Eastern lowland gorillas tend to be sociable and very peaceful, living in groups of 5 to 30. A group usually consists of one silverback and few subdominant males. Silverbacks are the strong, dominant troop leaders. They are in charge of leading the group to food and protecting the group from danger. Males will slowly begin to leave their original group when they reach maturity, usually traveling with a group of other males for a few years before being able to attract females to form a new group.
A female will give birth to twins or a single infant after a gestation period of about 8½ months. They breastfeed for about 12 months. The baby can crawl at around 9 weeks old and can walk at about 35 weeks old. Infant gorillas normally stay with their mother for 3 to 4 years and mature at around 11 to 12 years old.
The scientific classification: Kingdom: Animalia, Phylum: Chordata, Class: Mammalia, Order: Primates, Family: Hominidae, Genus: Gorilla, Species: Gorilla. Beringei, Subspecies: Gorilla. Berengei. Graueri.
The eastern lowland gorilla (Gorilla beringei graueri) is a subspecies of eastern gorilla that is now only found in the forests of eastern Democratic Republic of the Congo. Many live within the boundaries of Kahuzi-Biega National Park.
This subspecies is considerably larger and more robust in appearance than the western lowland gorilla, having a longer body, longer teeth, a stronger jaw and a broader torso. They have black coats which in males, like other gorillas, turns silver at the back as the animal mature. There are many more western lowland gorillas than the eastern variety; compared to a possible total of over 100,000 western lowland gorillas, there are only about 4,000 eastern lowland gorillas in the wild and only 1 female in captivity at the Antwerp Zoo in Belgium.

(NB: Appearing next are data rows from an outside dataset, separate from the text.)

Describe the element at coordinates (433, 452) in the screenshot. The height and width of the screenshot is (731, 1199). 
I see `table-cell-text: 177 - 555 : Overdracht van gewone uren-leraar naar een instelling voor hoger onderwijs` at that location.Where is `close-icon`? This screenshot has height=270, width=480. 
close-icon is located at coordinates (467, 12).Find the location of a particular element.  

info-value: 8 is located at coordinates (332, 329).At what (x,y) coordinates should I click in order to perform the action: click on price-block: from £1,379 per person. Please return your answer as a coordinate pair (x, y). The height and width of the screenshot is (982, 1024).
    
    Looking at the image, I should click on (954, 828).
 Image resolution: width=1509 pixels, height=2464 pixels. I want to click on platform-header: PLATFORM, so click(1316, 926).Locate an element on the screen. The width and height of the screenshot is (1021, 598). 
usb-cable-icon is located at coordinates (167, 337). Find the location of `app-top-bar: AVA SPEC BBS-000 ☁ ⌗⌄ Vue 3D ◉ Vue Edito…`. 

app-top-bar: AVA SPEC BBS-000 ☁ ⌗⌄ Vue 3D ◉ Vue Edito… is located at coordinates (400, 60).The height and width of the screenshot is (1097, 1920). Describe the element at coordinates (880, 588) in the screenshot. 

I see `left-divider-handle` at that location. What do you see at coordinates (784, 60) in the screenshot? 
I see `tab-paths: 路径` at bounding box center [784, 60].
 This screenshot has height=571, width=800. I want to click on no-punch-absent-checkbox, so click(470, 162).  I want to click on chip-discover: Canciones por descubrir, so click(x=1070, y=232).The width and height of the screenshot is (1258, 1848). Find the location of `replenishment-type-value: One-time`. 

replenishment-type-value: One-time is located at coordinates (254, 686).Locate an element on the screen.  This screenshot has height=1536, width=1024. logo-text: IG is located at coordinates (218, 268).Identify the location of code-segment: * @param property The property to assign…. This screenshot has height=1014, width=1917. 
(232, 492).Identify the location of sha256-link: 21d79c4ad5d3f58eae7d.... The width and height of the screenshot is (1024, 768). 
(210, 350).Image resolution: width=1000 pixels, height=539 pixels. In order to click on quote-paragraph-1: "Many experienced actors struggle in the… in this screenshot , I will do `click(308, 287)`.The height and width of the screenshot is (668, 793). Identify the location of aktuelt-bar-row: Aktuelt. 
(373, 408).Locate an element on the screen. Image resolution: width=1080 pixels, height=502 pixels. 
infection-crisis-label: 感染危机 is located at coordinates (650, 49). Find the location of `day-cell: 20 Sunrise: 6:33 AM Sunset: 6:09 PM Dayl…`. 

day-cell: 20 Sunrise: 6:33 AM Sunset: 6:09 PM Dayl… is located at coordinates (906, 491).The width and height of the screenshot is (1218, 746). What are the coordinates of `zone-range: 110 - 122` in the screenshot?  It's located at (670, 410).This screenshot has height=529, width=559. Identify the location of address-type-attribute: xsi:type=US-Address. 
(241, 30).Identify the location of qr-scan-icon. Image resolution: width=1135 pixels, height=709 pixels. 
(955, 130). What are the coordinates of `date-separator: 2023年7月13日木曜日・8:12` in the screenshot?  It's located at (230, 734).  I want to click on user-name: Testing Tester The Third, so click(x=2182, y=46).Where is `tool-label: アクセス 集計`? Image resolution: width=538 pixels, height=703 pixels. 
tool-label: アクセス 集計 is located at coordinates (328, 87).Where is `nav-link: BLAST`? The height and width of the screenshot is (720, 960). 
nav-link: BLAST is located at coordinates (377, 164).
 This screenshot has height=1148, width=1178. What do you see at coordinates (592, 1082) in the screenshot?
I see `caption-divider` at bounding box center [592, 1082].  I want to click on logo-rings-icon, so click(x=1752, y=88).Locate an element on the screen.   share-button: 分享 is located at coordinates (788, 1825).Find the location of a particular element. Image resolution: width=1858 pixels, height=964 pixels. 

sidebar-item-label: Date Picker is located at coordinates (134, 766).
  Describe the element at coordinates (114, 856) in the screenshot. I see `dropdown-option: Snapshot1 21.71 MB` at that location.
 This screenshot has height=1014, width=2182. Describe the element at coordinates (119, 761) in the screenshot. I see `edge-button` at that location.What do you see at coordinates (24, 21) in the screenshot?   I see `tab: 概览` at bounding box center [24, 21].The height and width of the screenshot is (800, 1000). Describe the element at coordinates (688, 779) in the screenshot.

The eastern lowland gorilla is the largest subspecies of gorilla and the largest living primate. The maximum size of a male eastern lowland gorilla can be over 250 kilograms (550 lb) and when standing fully erect over 2 meters (6.6 ft) in the wild, with much heavier weights recorded in captivity. Some males are recorded to have weighed 275 kg (610 lb), 287 kg (630 lb), 312 kg (690 lb), 318 kg (700 lb) and 338 kg (750 lb). The record weight belongs to a male named Phil, who weighed 388 kilograms (860 lb) and lived between 1941 and 1958 at the St. Louis Zoo. Phil’s measurements were: height 1.7 meters (5.6 ft), bust 182 centimeters (72 in), neck 91.5 centimeters (36.0 in) and wrist 38 centimeters (15 in). He was weighed on a verified weight after an eight-week-long diet. According to the late John Aspinall, a 550 lb (250 kg) male eastern lowland gorilla in his prime has the combined strength of 7–8 heavyweight Olympic weightlifters.
Habitat and ecology
Eastern lowland gorillas are predominantly herbivorous, eating mostly leaves. They are known to eat only a few leaves from a single plant, allowing the plant to re grow. They will also eat fruit, seeds, bamboo shoots and insects. Gorillas also engage in coprophagia; they eat their own feces, as well as the feces of other gorillas. Similar behavior has also been observed among chimpanzees. Such behavior may serve to improve absorption of vitamins or of nutritive elements made available from the re-ingestion of seeds.
Conservation and threats
The lowland Gorillas are threatened by Coltan mining which increased after the cell phone boom.
Mount Tshiaberimu gorillas
In 1996 a small isolated population of gorillas was found living at Mount Tshiaberimu, a small isolated annex in the northern region of the Virunga National Park. The population was facing imminent extinction, threatened by activities such as mining, hunting and the collection of firewood. In rapid decline and ignored by many, the Gorilla Organization pledged to protect this tiny group of gorillas and the habitat.
The Mt Tshiaberimu gorillas are morphologically different to the Eastern Lowland gorillas found elsewhere and may yet be reclassified as a distinct subspecies, Gorilla beringei rex-pygmaeorum. They are currently officially classified as Gorilla beringei graueri.